It probably hadn't been too hard to send him tumbling, though, if the flowing blood and strange angle of one of his back legs was any indication. Tane was swirling and slicing her way to his aid, nearly dancing through the carnage, when there was an answering yelp of canine pain from the far side of the castle.
The sound, and perhaps the fact that Sesshomaru was all but on top of him, sent Tomoji fleeing. His daughters and fighters, the small portion left alive, detangled themselves from combat and fled at his heels just as Jiroemon, fur stained more red than white, half limped and half bounded on to the scene.
Sesshomaru leapt forward, intending to hunt his fleeing enemy down and destroy him, but his mother held him back with a bloodied hand and a shake of her head.
Sesshomaru knew she was right, there was no way he could take on Tomoji and his army alone and neither of his generals, not even Tane herself, were in any shape to help him. They also knew where Tomoji would retreat too, so there was no need to track him. None of that changed the fact that Sesshomaru had the strong desire to rip his enemy to shreds.

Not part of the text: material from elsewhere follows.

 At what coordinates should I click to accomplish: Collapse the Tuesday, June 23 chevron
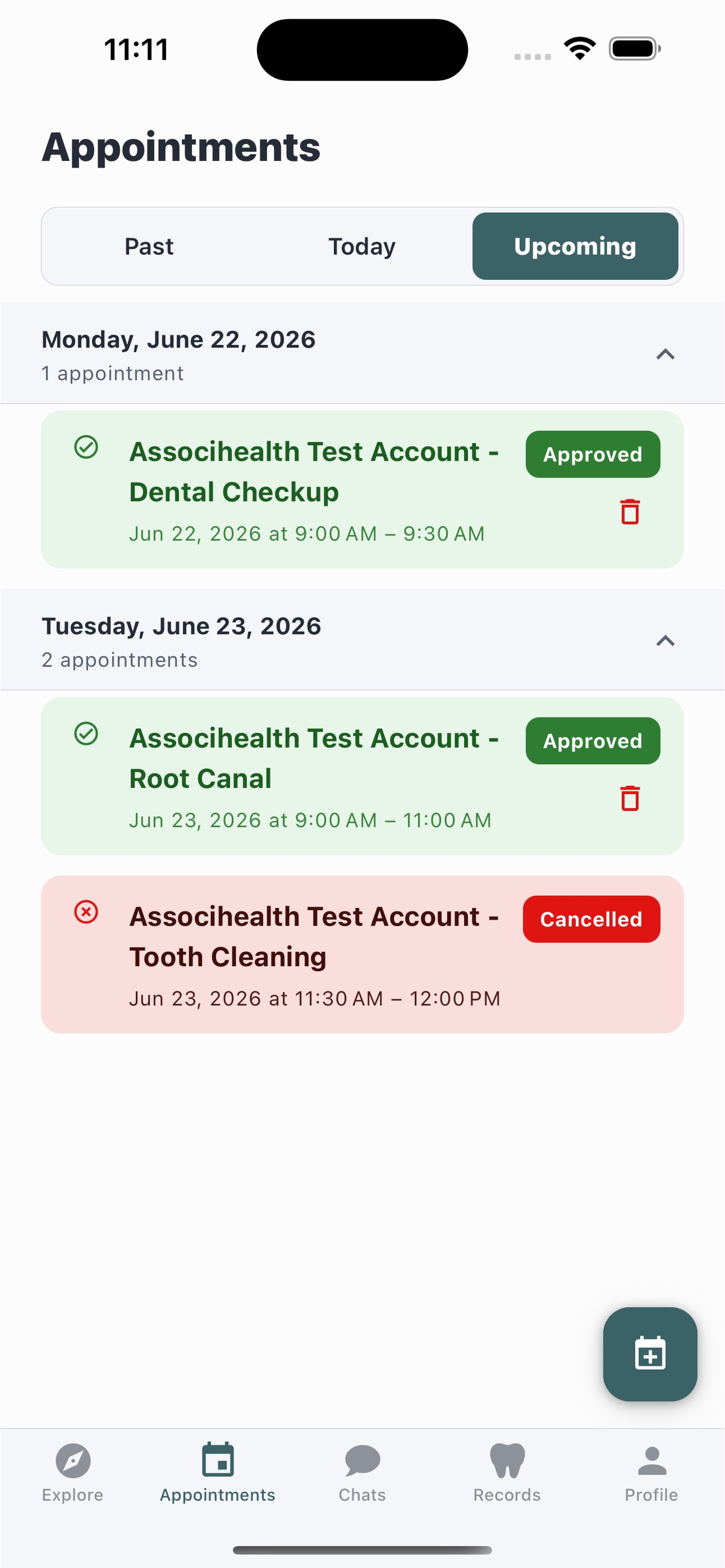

Jiroemon, by far the bloodiest of them all, dwindled back into his humanoid form with all the grace of an old woman tumbling down stairs. He was bleeding heavily and his breath was coming in paints but he tried very hard to make some sort of report.
"Attacked us at sun down," he gasped. "All sides. Decimated."
Kiyoshi growled low in the back of his throat and Sesshomaru wanted to as well. Tane's fists were opening and closing reflexively, her long claws shining an unearthly green.
"Tried to fight. Sent messengers here."
Kiyoshi growled again, more loudly. While he couldn't speak as a dog, and Sesshomaru suspected he couldn't stand as a man, their native language of barks and growls was sufficient enough to express his rage and frustration.
"He probably had all the messengers killed on the way," Tane hissed. "He had this planned perfectly." She unclenched her hands with a conscious effort and smoothed her wild hair back in an attempt at civilization. "How much of our armies survived?"
Sesshomaru recognized that these were the questions he needed to be asking and that he needed to be planning his counter attack, but details and strategy were swept away by rage. Tomoji had attacked him, Sesshomaru, at home. He had destroyed the palace of his father and his ancestors.
Tomoji had had the unmitigated gall to launch an attack on the very heart of the western lands.
And he'd been irritatingly successful.
"Enough." The broken bits of sentences and half heard growls swirling around him stopped instantly with his almost whispered word. Even the swirling dust of destruction seemed to freeze in the air.
"Clean up." The three other dogs were watching him intently, waiting for something. "When I return, we will crush Tomoji."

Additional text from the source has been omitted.